En el libro los autores dan especial atención a los grandes intereses económicos de las mineras, que definen como un negocio más lucrativo que el narcotráfico. Exponen que el gobierno busca garantizar el camino sin obstáculos para esos grandes negocios, y se encarga de quitarlos mediante la represión a los movimientos sociales que se les oponen y defienden las tierras y el agua.
En su investigación, Francisco Cruz, Félix Santana y Miguel Ángel Alvarado hablan de los intereses económicos de las mineras en la historia del país, de las concesiones otorgadas desde el siglo pasado por los gobiernos del PRI y después también por los del PAN.
Con base en informes de la Secretaría de Economía, exponen que Guerrero contiene en su tierra oro, y forma parte de una franja del país que también produce cobre, plata, molibdeno y plomo, y que en Guerrero hay titanio y uranio.
“El gobierno sabía desde 1958 que las localidades costeras, vírgenes además, de El Cayacal, donde está la misteriosa Mina 95, reportada escuetamente por el Anuario Geográfico y Estadístico de Guerrero 2014, y El Calvario, en Petatlán, también Guerrero, tienen grandes yacimientos de titanio. Y es que una angosta pero riquísima extensión de titanio atraviesa Jalisco, Colima, Michoacán, Oaxaca y por supuesto Guerrero.
“Esa franja, donde ya operan algunas empresas, como la canadiense Blackfire Exploration, entregará la mayor riqueza por sus aplicaciones prácticas.
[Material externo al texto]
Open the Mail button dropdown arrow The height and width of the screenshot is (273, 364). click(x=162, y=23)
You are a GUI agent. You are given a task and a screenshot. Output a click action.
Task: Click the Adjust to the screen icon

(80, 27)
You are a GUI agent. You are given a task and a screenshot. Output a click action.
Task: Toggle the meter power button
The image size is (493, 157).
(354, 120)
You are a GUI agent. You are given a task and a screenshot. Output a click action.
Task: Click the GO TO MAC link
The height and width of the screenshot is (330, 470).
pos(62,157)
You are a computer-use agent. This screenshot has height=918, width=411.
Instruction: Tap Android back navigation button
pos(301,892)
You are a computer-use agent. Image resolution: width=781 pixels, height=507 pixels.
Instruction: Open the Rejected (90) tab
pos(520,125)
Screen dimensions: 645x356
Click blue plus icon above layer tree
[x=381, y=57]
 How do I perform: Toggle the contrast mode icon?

Así, se aprovecha la búsqueda de oro para ubicar al mismo tiempo al titanio, ‘el mineral del futuro’, como lo llaman y cuyo costo es de unos 25 dólares por kilogramo en los mercados internacionales”.
El titanio es el metal estratégico para la industria de la telefonía celular, y también para la armamentista, aeronáutica, naval, ingeniería nuclear y para el equipamiento de alta tecnología.